Arizona Coyotes ready to party at The Mullett
TEMPE, Ariz. (AP) — The Mullett will have a party in the front and the back Friday night.
By far the NHL’s smallest venue, Mullett Arena takes its first spin in the national spotlight when the Arizona Coyotes host the Winnipeg Jets.
It should be a rockin’ — howlin’? — good time.
“It’s a new chapter of hockey in Arizona and in Tempe,” Coyotes forward Clayton Keller said. “I think everyone is excited and there will be a lot more eyes and a lot of people talking more about hockey.”
The Coyotes were put in a bind when, in the latest drama with the city of Glendale, they were told their annual lease for Gila River Arena would not be renewed for the 2022-23 season.
The franchise is negotiating with the city of Tempe to build a new arena and entertainment district, with a vote by the City Council expected on Nov. 29.
Until then, it’s Mullett time.
To fill the gap until it gets a permanent home, Arizona worked out a deal to play the next three seasons at Mullett Arena, the sparkling new home of Arizona State hockey.
The 5,000-seat venue near Sun Devil Stadium is state-of-the-art and a perfect fit for college hockey.
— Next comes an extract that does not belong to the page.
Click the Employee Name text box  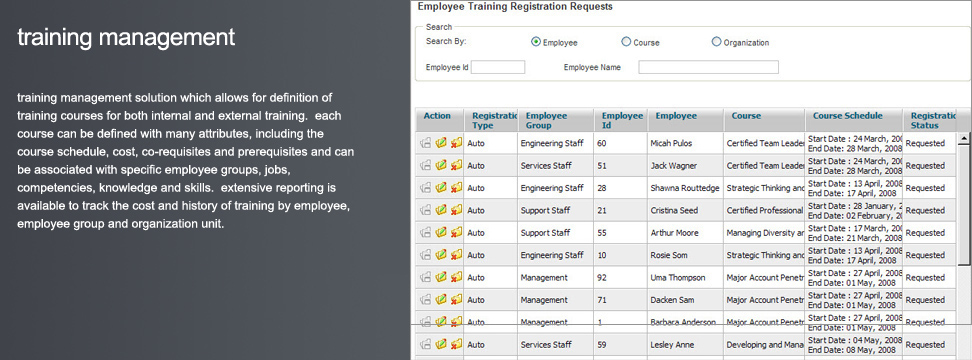coord(709,67)
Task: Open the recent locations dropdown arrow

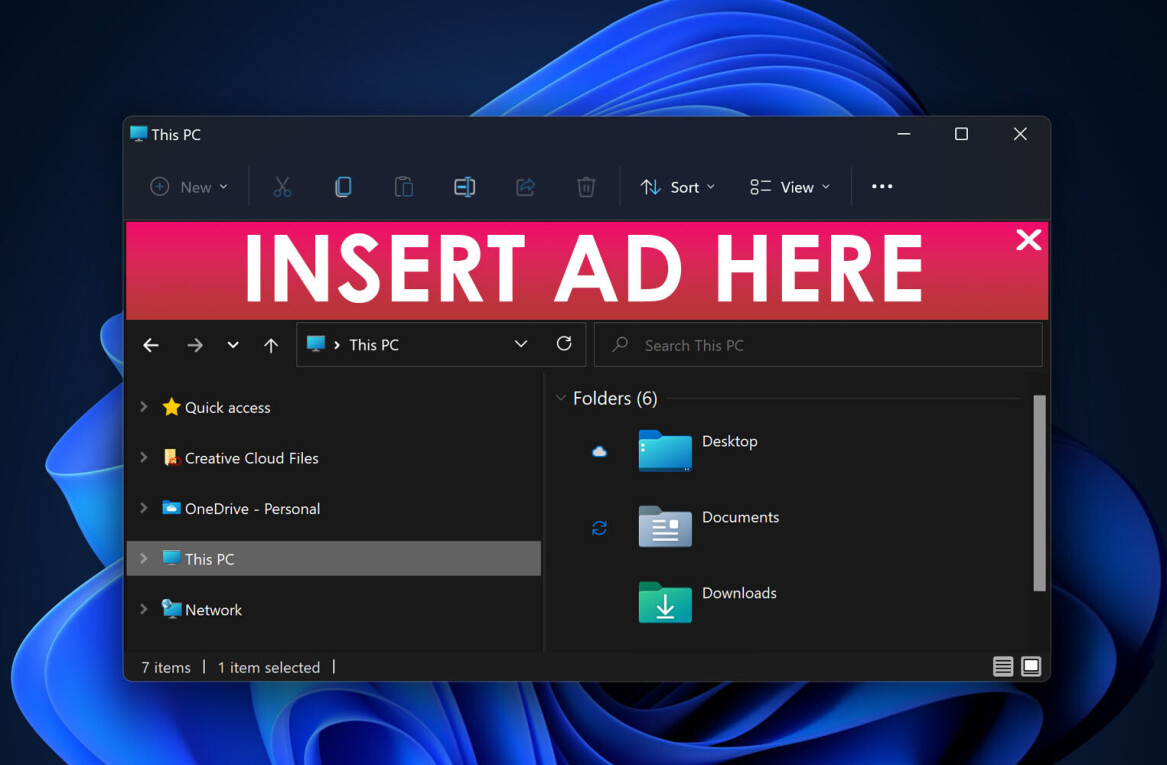Action: point(233,345)
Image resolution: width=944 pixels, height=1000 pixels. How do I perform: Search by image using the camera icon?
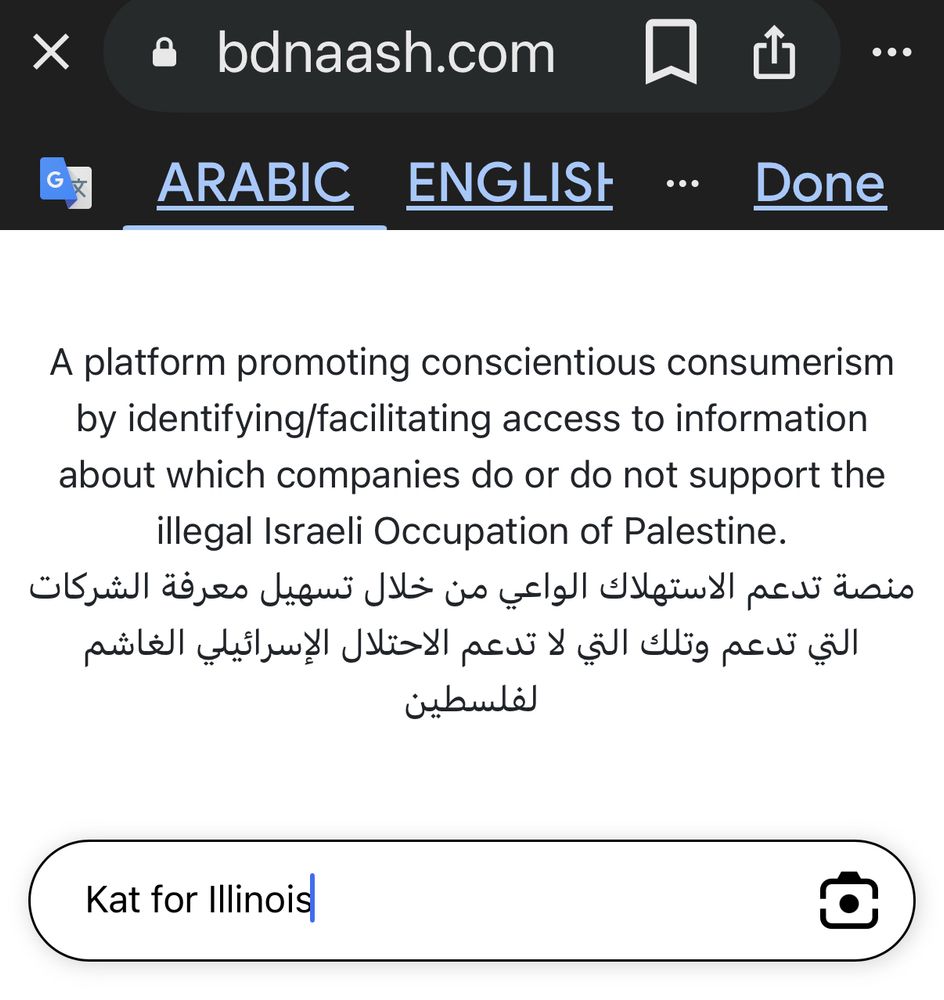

For NHL games, it’s going to be like watching the Rolling Stones at an upscale city theater.
“It’s intimate and you will have an unprecedented experience,” Coyotes president and CEO Xavier Gutierrez said. “And it’s going to be loud.”
Improvising while waiting for a new arena is not unprecedented.
The Tampa Bay Lightning played their first season in a venue that proved to be too small for an NHL team, so they moved in 1993 to the Florida Suncoast Dome, built for the expected arrival of a Major League Baseball team. The Lightning renamed it Thunderdome and played three seasons there until the Amalie Arena was finished.
While the Ottawa Senators were waiting for their new arena to be completed, they played at the Ottawa Civic Center, which originally had roughly 15 rows of seats on one side before it was renovated.
The NFL’s Los Angeles Chargers also had a unique venue after moving north from San Diego, playing three seasons at the 30,000-seat home of Major League Soccer’s Los Angeles Galaxy.
Now the Coyotes are doing it, becoming the first NHL team to share an arena with an NCAA team since 1928.
“It’s good because they’ll be able to see how fast the game truly is,” Coyotes forward Lawson Crouse said. “To have all these seats in the lower bowl, they’ll pick up on how quick we have to make decisions.”
It took a lot of extra work to make Mullett Arena NHL ready.
Plans and permits had already been approved when the deal with the Coyotes was reached, so numerous adjustments had to be made.
New technology was added for the NHL’s replays, stats and video on the benches. Areas inside the arena were cleared out to accommodate more cameras for NHL games and the press box was adjusted for the various media members and NHL officials.
NHL-quality locker rooms also had to be added, so an annex was built adjacent to the arena. The annex won’t be ready until the Coyotes return from a 14-game road trip in December, so the public-use sheet of ice connected to the arena will be covered with flooring and set up as a visiting locker room.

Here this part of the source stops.